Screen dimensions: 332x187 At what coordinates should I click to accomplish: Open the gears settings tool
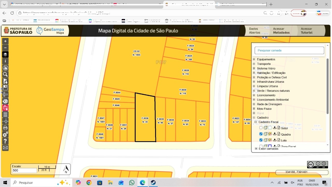click(5, 134)
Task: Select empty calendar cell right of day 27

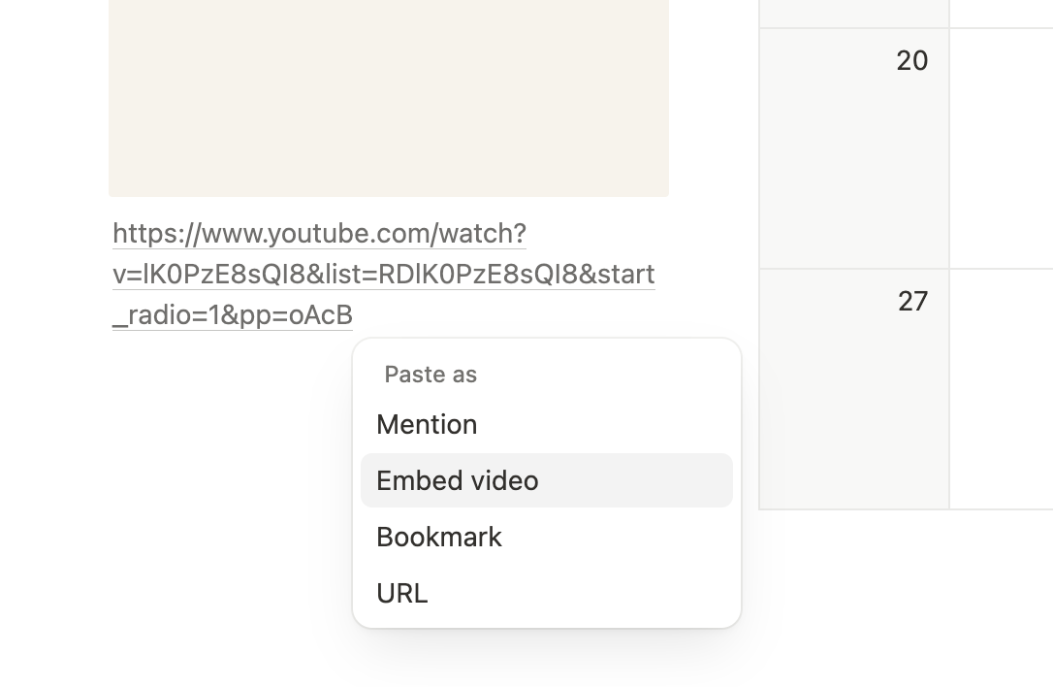Action: [x=1002, y=389]
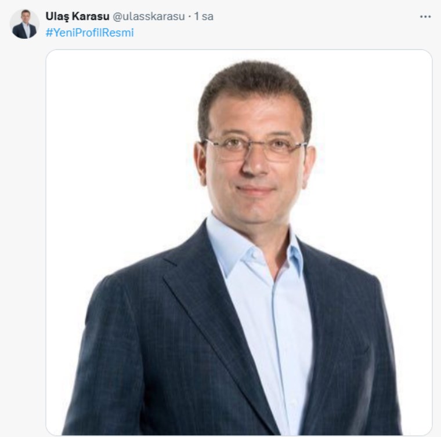Click the gray username handle text
441x437 pixels.
coord(149,17)
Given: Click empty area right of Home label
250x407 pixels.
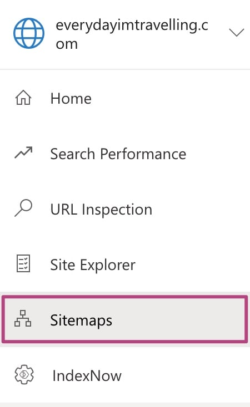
***
Aim
Pull every line of text from the material above and reproduce each one unchanged, omitting the pictures.

Exercise response
Screen dimensions: 332x187 At what coordinates should I click to accomplish: Open the gears settings tool
click(5, 134)
Task: Select empty calendar cell right of day 27

Action: [x=1002, y=389]
Click the gray username handle text
441x437 pixels.
coord(149,17)
Given: Click empty area right of Home label
250x407 pixels.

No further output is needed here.